Pemahaman Kebudayaan Melayu di Tanah Borneo Perlu Ditingkatkan

 

Ketua DK Kalsel Taufik Arbain dan Sekretaris Tarmuji bersama para narasumber dan tuan rumah Simposium Budaya Melayu Serumpun di Riau (7-10/8/2025).
(Foto: istimewa)

BORNEOTREND.COM - Ketua Dewan Kesenian Provinsi Kalimantan Selatan Dr Taufik Arbain, M.Si bersama Sekretaris Drs Tarmuji, M.Pd, atas nama utusan Pemerintah Provinsi Kalimantan Selatan mengikuti Simposium Budaya Melayu Serumpun. Kegiatan yang digelar tanggal 7 hingga 10 Agustus 2025 tersebut dalam rangka Hari Jadi Provinsi Riau ke-68.  
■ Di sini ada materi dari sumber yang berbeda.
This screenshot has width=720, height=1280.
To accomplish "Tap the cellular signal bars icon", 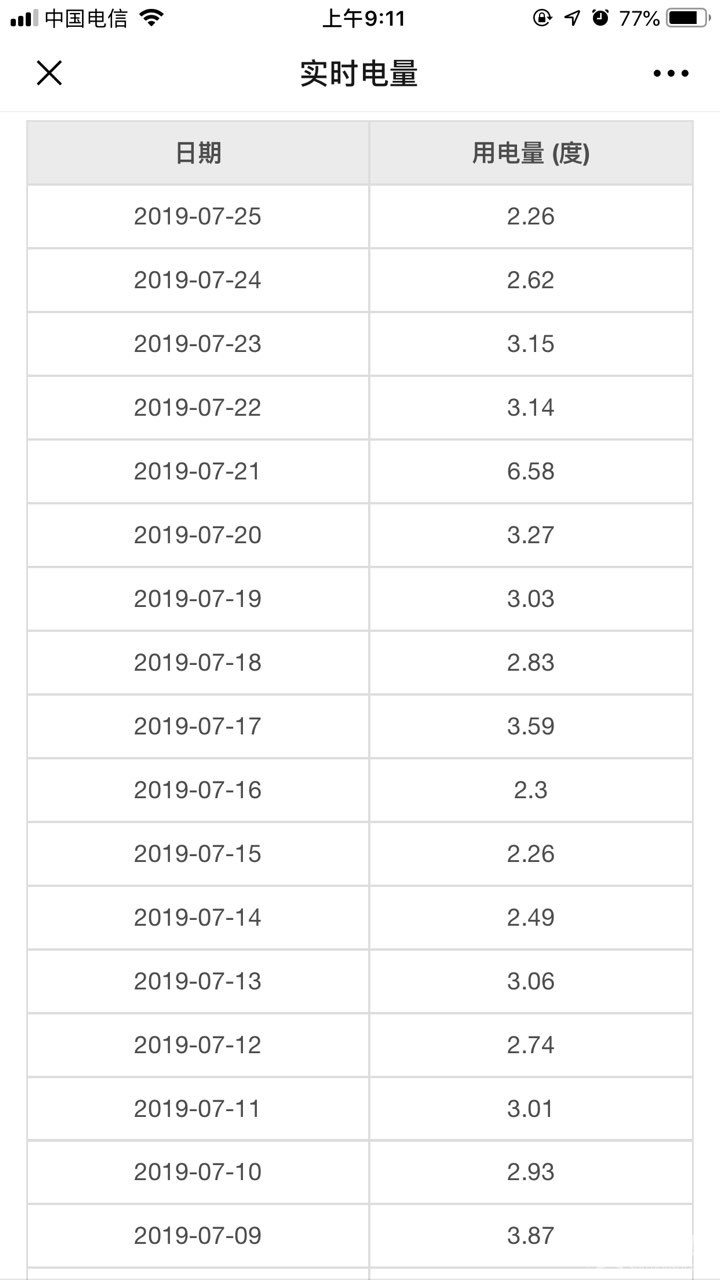I will coord(24,18).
Simposium tersebut menampilkan narasumber dari berbagai negara seperti Malaysia, Brunei, Filipina, Thailand dan Indonesia sendiri. Topik di bahas terkait Sejarah, Peradaban, Kebudayaan dan Jaringan dan kepemimpinan global. 
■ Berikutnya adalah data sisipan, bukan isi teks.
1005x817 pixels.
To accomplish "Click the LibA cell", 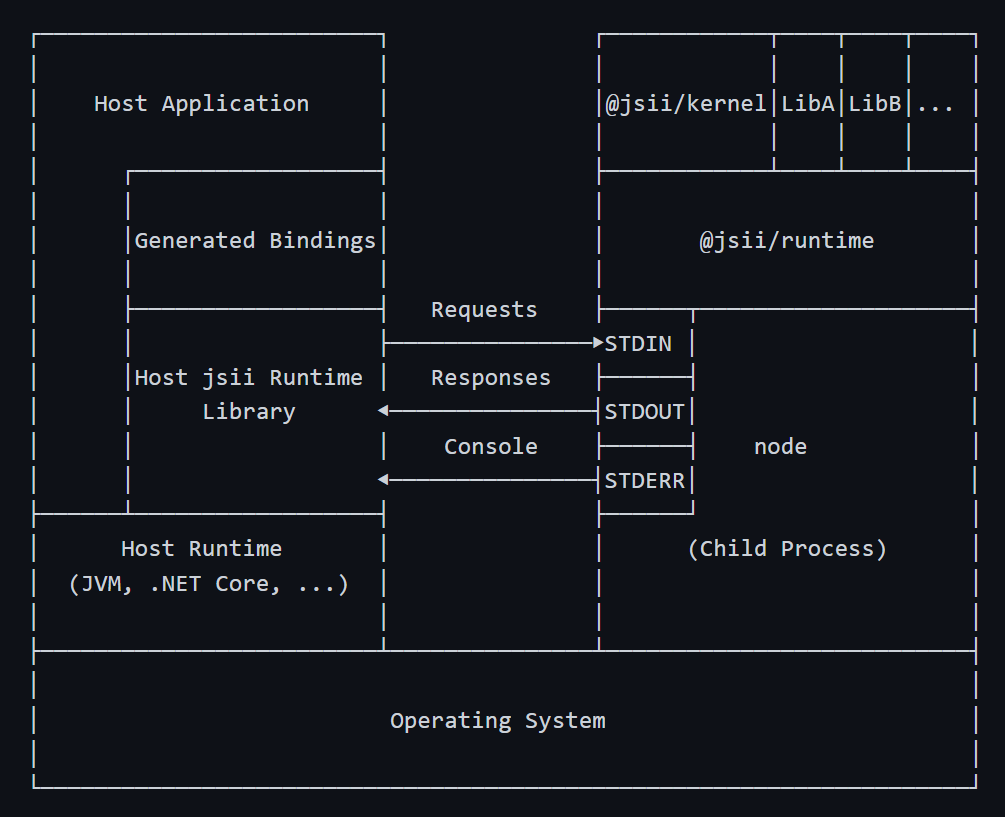I will pos(808,103).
Sayangnya, ujar Taufik Arbain, dari topik yang dibahas sangat minim pemahaman dan dinamika kebudayaan Melayu di tanah Borneo yang tersajikan. Padahal aspek sosiolinguistik, kebudayaan, peradaban dan bahkan Raja Diraja bernuansa Melayu. Realitas ini setidaknya perlu rekonstruksi pemahaman jaringan dan relasi perkembangan peradaban Melayu yang tidak hanya di Sumatera, Semenanjung Malaysia dan Brunei oleh kawan-kawan sekawasan.

“Kebudayaan Banjar dengan Raja Diraja Kesultanan justru bagian kuat memperkuat kebudayaan Melayu pada abad lampau termasuk di sepanjang dua semenanjung itu, baik interaksi kerajaan, politik dan peperangan termasuk membuka kawasan pertanian dan perkebunan baru dan dakwah keagamaan. Ini bisa dilihat di buku Malay Civilization” selain bangsa Bugis-Makassar, ” ungkap Datuk Cendikia Hikmadiraja Kesultanan Banjar ini.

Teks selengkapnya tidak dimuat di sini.